Not long after his return to Regensburg von Igelfeld sets off on another foreign adventure, as he is to be inaugurated into the Colombian Academy of Letters as a Distinguished Corresponding Fellow. His experiences in Colombia, and in particular at the Villa of Reduced Circumstances of the book's title, are not at all what he expected from his trip, including as they do being held captive by revolutionaries. The Colombians are even crazier, it would seem, than the English. This second story, while amusing enough, is less successful than the first because it is rather too absurd. Smith's comedy of academic manners and madness is at its best when his wry humor settles on the more mundane, when he mocks the pretensions and petty disputes of von Igelfeld's small academic department. (Here, for example, are our hero's reflections on the prospect of a student coming to work at the Institute: "Von Igelfeld was dubious; students had a way of creating a great deal of extra work and were, in general, the bane of a professor's life. That was why so few German professors saw any students; it was regrettable, but necessary if one's time was to be protected from unacceptable encroachments.")

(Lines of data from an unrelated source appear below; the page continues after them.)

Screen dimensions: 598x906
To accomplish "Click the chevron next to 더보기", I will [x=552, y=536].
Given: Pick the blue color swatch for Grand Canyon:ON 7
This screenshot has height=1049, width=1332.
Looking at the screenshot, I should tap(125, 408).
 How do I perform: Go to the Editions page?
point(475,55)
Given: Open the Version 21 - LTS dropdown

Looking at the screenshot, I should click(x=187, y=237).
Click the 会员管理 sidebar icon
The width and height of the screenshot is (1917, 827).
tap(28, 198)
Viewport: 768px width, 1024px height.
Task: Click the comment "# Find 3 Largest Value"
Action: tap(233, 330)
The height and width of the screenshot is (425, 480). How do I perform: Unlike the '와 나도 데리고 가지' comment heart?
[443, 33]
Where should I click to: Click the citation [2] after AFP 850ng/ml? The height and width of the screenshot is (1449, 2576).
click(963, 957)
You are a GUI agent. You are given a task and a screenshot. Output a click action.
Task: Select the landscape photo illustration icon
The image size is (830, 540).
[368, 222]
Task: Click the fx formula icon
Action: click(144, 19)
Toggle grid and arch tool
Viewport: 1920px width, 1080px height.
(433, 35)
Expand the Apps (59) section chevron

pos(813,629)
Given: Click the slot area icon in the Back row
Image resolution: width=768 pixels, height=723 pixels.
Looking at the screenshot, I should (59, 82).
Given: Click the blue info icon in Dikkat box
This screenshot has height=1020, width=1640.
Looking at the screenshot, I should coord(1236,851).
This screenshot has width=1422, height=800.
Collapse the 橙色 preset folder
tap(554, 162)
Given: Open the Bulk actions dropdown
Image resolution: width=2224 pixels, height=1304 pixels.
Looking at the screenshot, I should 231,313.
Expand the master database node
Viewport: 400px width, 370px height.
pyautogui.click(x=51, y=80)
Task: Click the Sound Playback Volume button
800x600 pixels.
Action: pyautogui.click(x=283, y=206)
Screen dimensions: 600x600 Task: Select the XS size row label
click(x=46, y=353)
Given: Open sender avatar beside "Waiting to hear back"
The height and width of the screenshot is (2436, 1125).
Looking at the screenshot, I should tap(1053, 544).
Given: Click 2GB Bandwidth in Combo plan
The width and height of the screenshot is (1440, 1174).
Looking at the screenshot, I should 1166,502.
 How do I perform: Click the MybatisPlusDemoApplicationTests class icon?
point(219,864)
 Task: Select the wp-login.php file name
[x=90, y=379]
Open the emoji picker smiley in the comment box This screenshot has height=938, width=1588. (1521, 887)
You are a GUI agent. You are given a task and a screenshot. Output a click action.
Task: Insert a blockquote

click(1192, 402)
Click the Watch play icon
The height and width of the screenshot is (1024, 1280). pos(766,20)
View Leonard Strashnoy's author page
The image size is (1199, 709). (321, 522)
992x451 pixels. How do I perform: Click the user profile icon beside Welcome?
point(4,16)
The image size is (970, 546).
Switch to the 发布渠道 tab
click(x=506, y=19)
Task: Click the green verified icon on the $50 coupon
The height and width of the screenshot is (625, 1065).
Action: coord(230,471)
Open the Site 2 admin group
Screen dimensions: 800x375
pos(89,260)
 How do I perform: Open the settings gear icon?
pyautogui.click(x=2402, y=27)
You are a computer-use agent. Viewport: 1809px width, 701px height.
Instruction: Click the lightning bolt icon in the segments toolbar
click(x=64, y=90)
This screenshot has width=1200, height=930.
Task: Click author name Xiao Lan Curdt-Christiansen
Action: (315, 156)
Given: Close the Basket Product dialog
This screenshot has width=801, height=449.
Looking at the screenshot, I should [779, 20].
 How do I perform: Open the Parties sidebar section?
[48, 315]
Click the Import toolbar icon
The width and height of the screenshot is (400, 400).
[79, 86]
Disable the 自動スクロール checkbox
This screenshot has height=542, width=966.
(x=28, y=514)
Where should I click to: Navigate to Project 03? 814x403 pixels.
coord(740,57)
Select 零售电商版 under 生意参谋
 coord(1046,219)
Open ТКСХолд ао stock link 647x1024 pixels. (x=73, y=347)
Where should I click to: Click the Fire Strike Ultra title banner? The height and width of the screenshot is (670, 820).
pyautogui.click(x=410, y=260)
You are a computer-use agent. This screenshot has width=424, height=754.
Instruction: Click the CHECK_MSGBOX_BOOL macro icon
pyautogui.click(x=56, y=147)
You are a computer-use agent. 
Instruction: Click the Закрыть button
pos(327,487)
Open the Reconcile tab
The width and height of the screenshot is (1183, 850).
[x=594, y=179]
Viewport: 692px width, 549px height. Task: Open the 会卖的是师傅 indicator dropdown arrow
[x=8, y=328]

In von Igelfeld Smith has created a charmingly flawed character--pretentious, egocentric, oblivious to the needs of others, yet sometimes capable of nobility. The two stories in this collection are each nearly perfect little gems, almost old-fashioned in their mood and quiet humor. And it may be a small thing, but both end particularly well, with sentences that tie up their respective stories perfectly. I am eager to read Smith's two other von Igelfeld books, and to discover as well what he has waiting for readers in his No. 1 Ladies' Detective Agency series and his Sunday Philosophy Club Series.
Reviewed by Debra Hamel, author of Trying Neaira: The True Story of a Courtesan's Scandalous Life in Ancient Greece
Beware-Not a Series for All Tastes
Like many readers, I came to the Portuguese Irregular Verbs series through Alexander McCall Smith's charming "Number One Ladies Detective Agency" series. Right off the bat, beware that this series has nothing in common with his beloved detective novels set in modern day Botswana. It is hard to believe that he wrote too such different types of books.
The Portuguese Irregular Verb series of which "At the Villa Reduced Circumstances" is just one book can best be described as a droll send up on the absurdities of academic life. McCall's style can best be described as extremely dry and verging on the absurdist. This type of subtle humor is not for everyone.
The books in the series do not need to be read in order. I would recommend that you start with "The Finer Points of Sausage Dogs", the best book in the series. If you like this type of humor gone onto the other two books. If you like your humor dry and way over the top, this is the series for you.